Chicago-based Topless Humans Organizing for Natural Genetics (THONG)—which has been a part of various anti-biotech actions, from infiltrating biotech events to putting on a “Bio Burlesque”—is more overtly sexual and represents a sex-positive, fun and inclusive environmentally-related movement (see EF!J January-February 2005).
Next I want to mention a project that has much more complex implications. Fuck for Forests (FFF) is an online porn site (www.fuckforforest.com) started by a young couple in Norway that features activists, well, doing it. While it mostly contains footage that traditionally appeals to straight men and women, anyone can donate their homemade pictures or videos, with all proceeds going to environmental causes.
While I don’t believe that porn is inherently bad, it often blatantly degrades women. Can it have a place in raising money to defend forests, promoting wildlife, or even drawing the lines between sexuality, a healthy relationship to the human body and a healthy natural world? Recently, FFF bought a chunk of old-growth forest in Costa Rica with $100,000 they raised the previous year. Should your community or group accept money raised from such a cause? That’s a question better left for each group to decide on its own.
FFF is an underground initiative drawing in willing participants. You have to seek it out to find it; it’s not plastered on any old billboard downtown, like PETA’s ads. However, a campaign like this needs to be done very carefully; there is a bad precedent for modern internet porn against which FFF should always be struggling.
The website includes mostly women, some men, but not many other genders. A full range of body types is not included, but the people aren’t incredibly skinny (except for one of the founders, who is featured prominently on the site). The people featured are not airbrushed or implanted, and their pictures feature them doing whatever they want to be doing. The participants are self-motivated and are in it for the forests, not the money. Most importantly, they delegated themselves to be models—they were not sought out by FFF because FFF thought those particular people would bring them better ratings.
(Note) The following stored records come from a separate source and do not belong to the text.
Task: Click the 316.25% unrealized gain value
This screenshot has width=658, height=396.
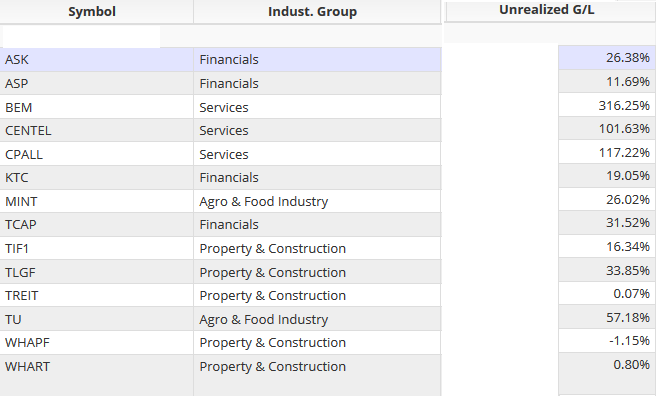Action: 607,105
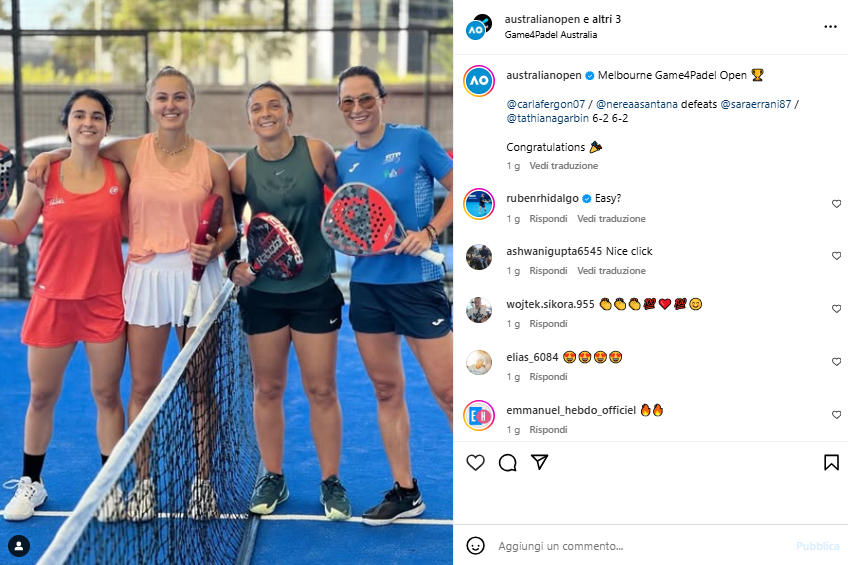Open emoji picker in the comment box
Viewport: 848px width, 565px height.
pyautogui.click(x=475, y=546)
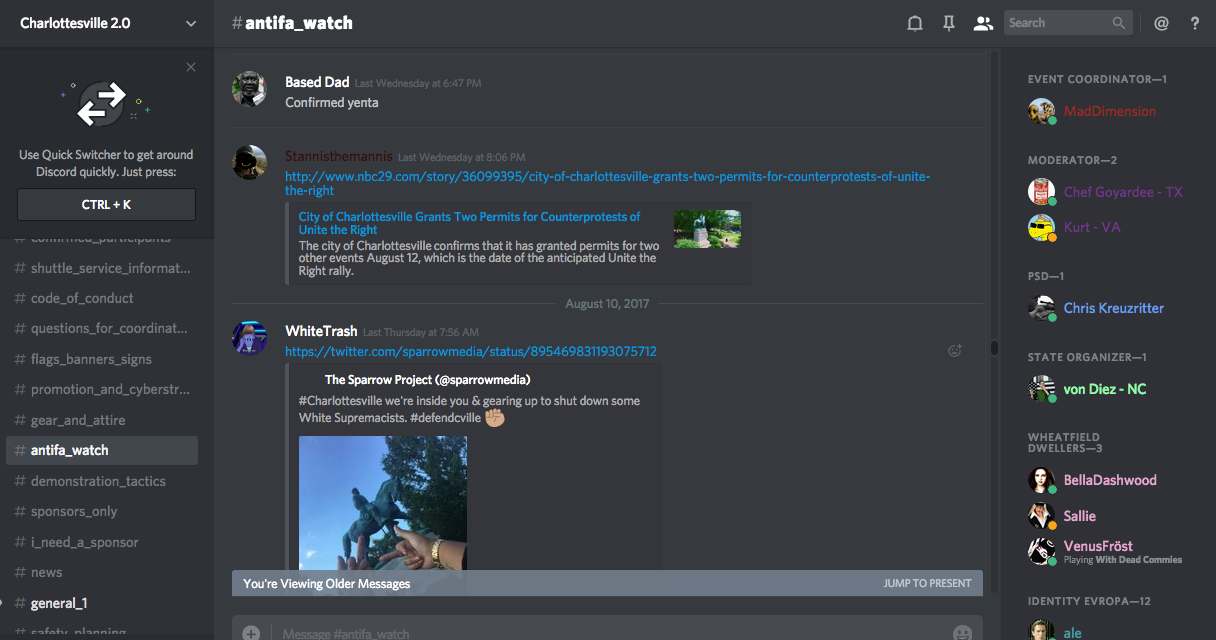The image size is (1216, 640).
Task: Open the notification bell settings
Action: coord(914,23)
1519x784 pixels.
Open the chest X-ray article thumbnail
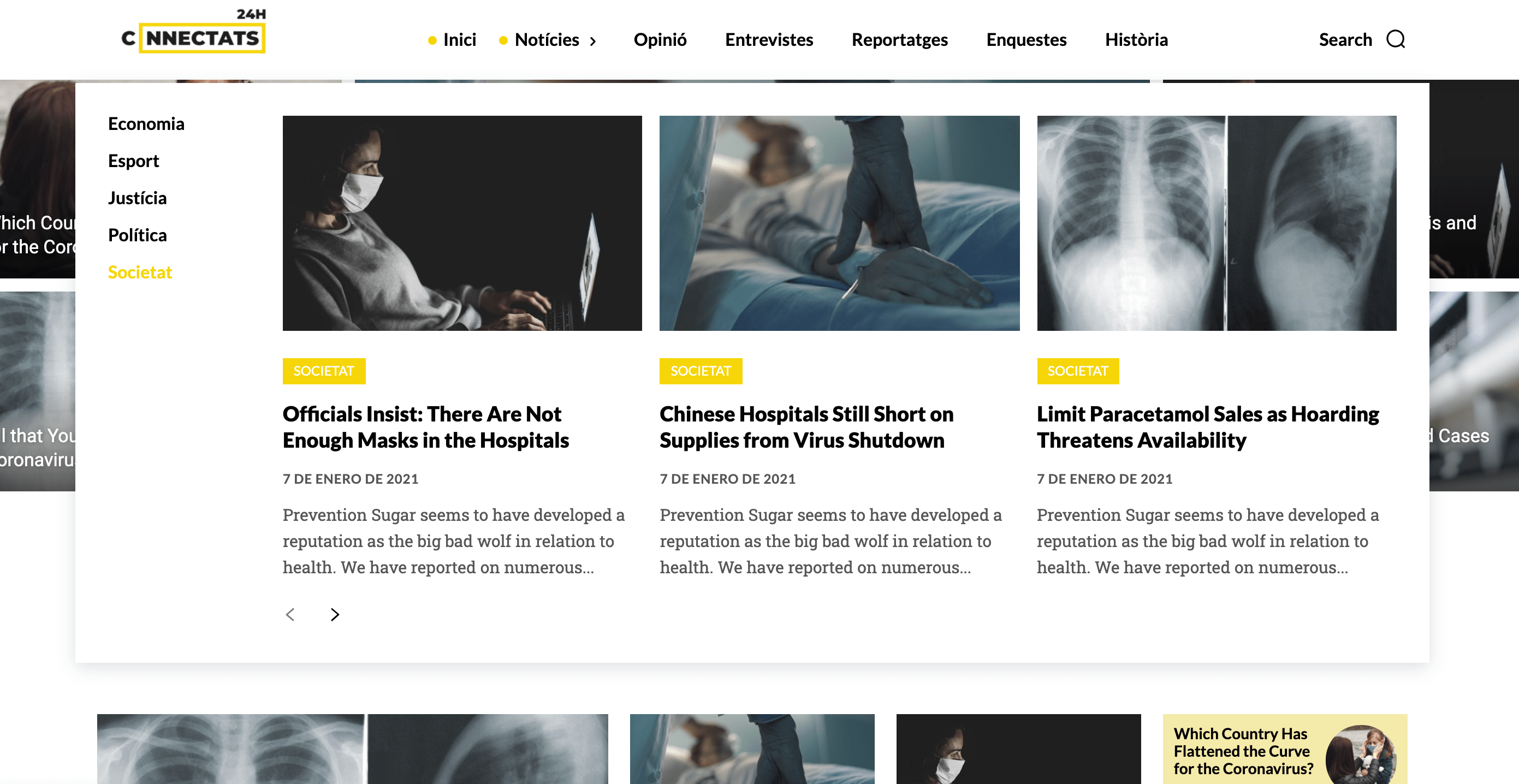[x=1217, y=223]
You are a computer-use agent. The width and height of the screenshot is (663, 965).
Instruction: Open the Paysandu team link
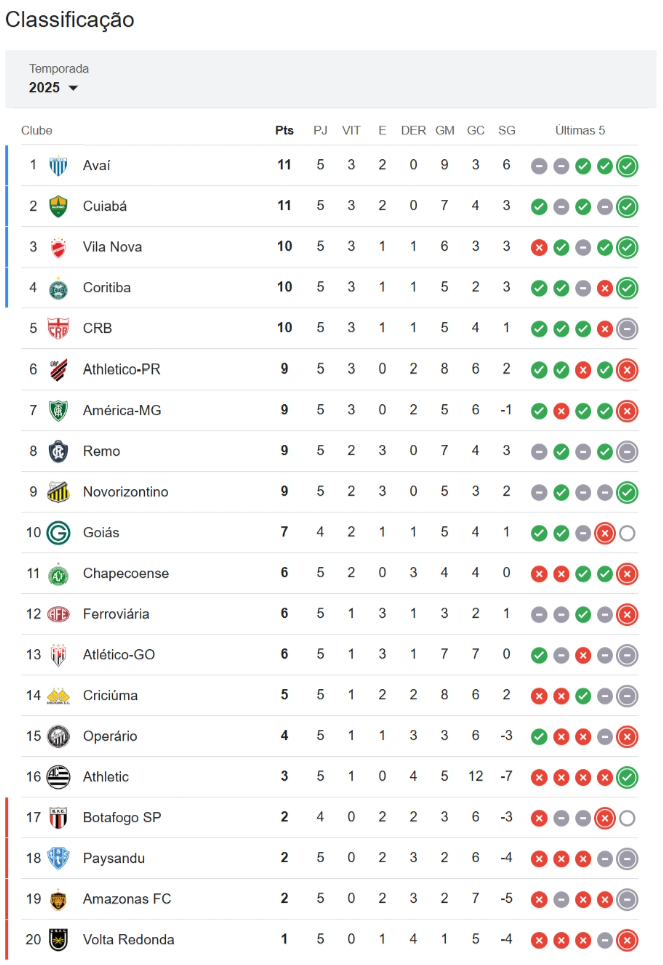pos(114,858)
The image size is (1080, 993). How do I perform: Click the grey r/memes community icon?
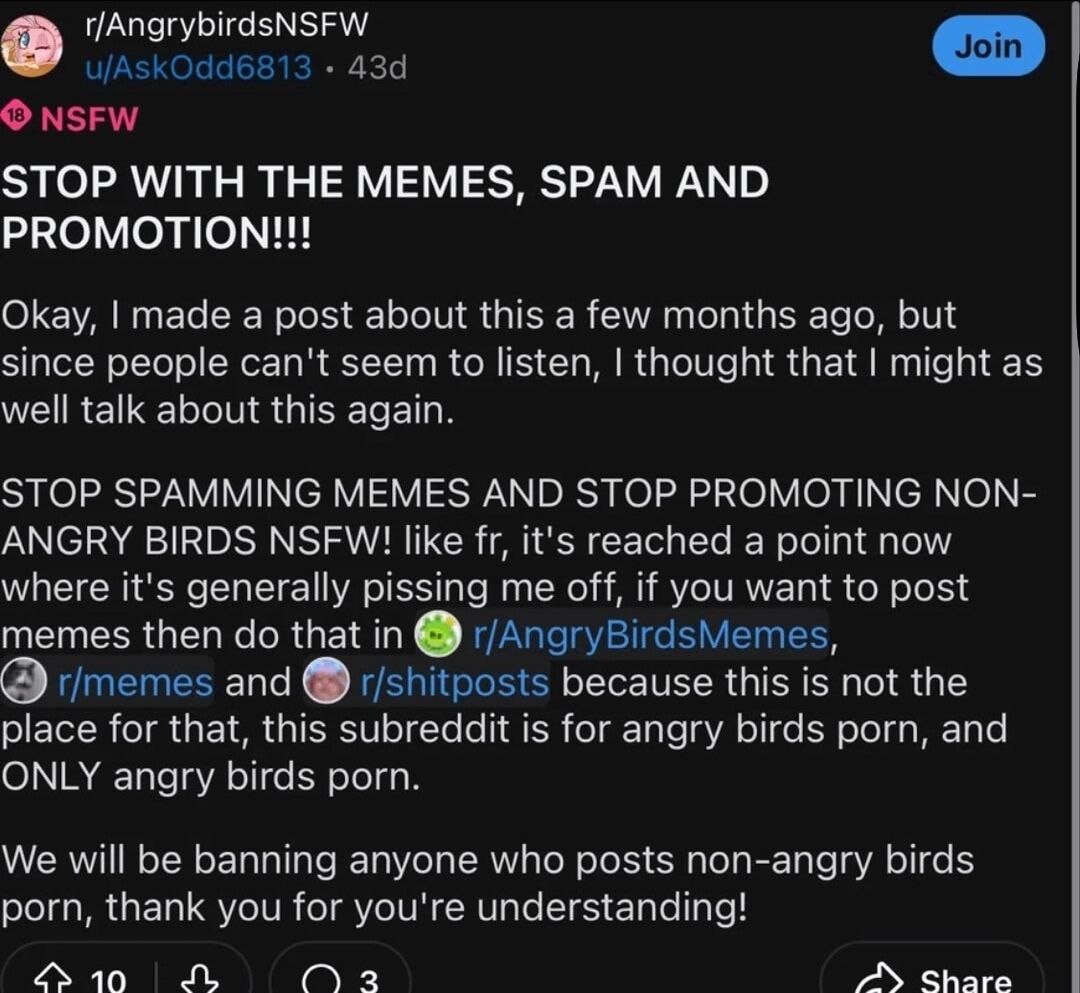point(21,683)

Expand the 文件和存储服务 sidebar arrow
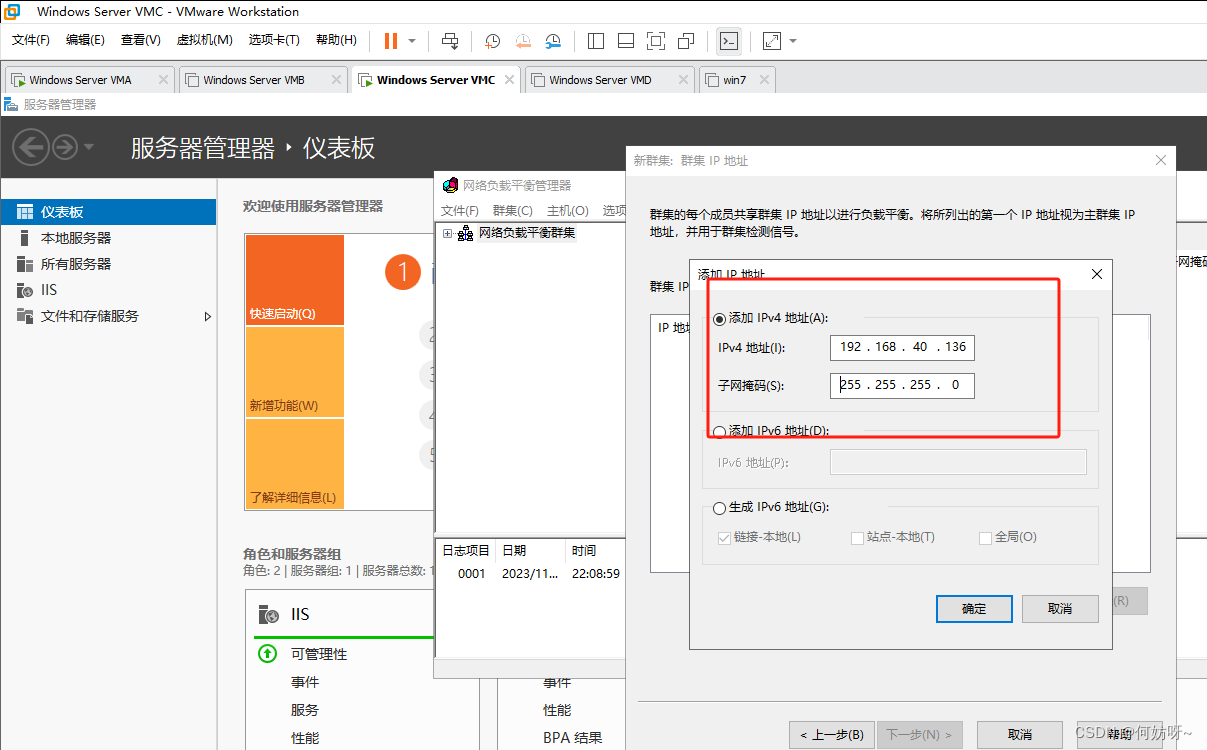pyautogui.click(x=208, y=317)
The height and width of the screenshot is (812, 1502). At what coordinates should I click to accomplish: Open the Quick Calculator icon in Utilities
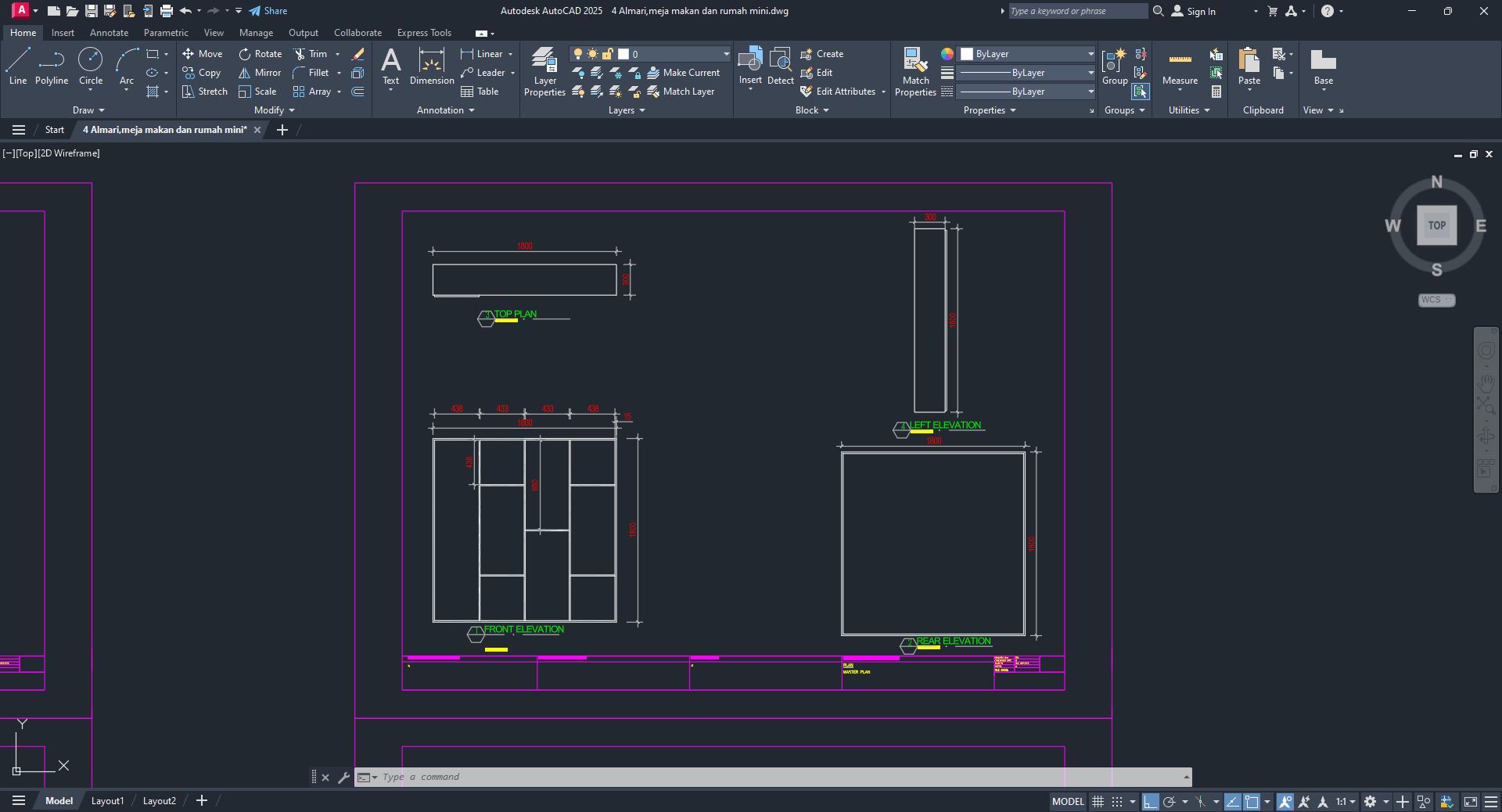pyautogui.click(x=1216, y=92)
One of the most important points in FFF’s favor is that it includes open sexuality in its basic philosophy. It is not just there as a ploy to draw any schmuck in. On its website, FFF is very up front in explaining its philosophy about the importance of open sexuality. It states that FFF was started because “sexuality and nature are connected.... Open sexuality is often looked down on as something dirty and strange. We felt sexuality had been treated like nature, with disrespect. So why not use pure, open-minded sexuality to put focus on that unnatural way of treating the planet? We also felt that a lot of the established nature organizations make too many compromises... some organizations in Norway even work together with the oil industry. We felt something had to be done.”
But to find a very different form of “porn” a lot closer to home, we need look no further than our very own Katuah EF!, which made a charming, black-and-white “X-Raided” calendar several years ago, featuring photos of covert actions done in little more than an identity-hiding bandana. This calendar shows us as we really are: beautiful, unashamed of our actions and—at least some of us—happy to indulge other activists’ desires and humor to raise a few bucks.
Let’s keep it real. We need to call out any environmental organization that isn’t holding true to a no-compromise worldview, either by catering to sleazy corporate interests or by stooping to the oppressive, mainstream habit of using our bodies against us for any kind of gain. These corrupt tactics will only hold us back, now and in the future.
Rather, we need to work to liberate both our bodies and the natural world simultaneously. These struggles will succeed best when we fight hand in hand. It is only when we are all liberated that any individual among us—forest, animal, or any shape or type of human—can be truly free.
Sophia believes in nudity, love and fighting back.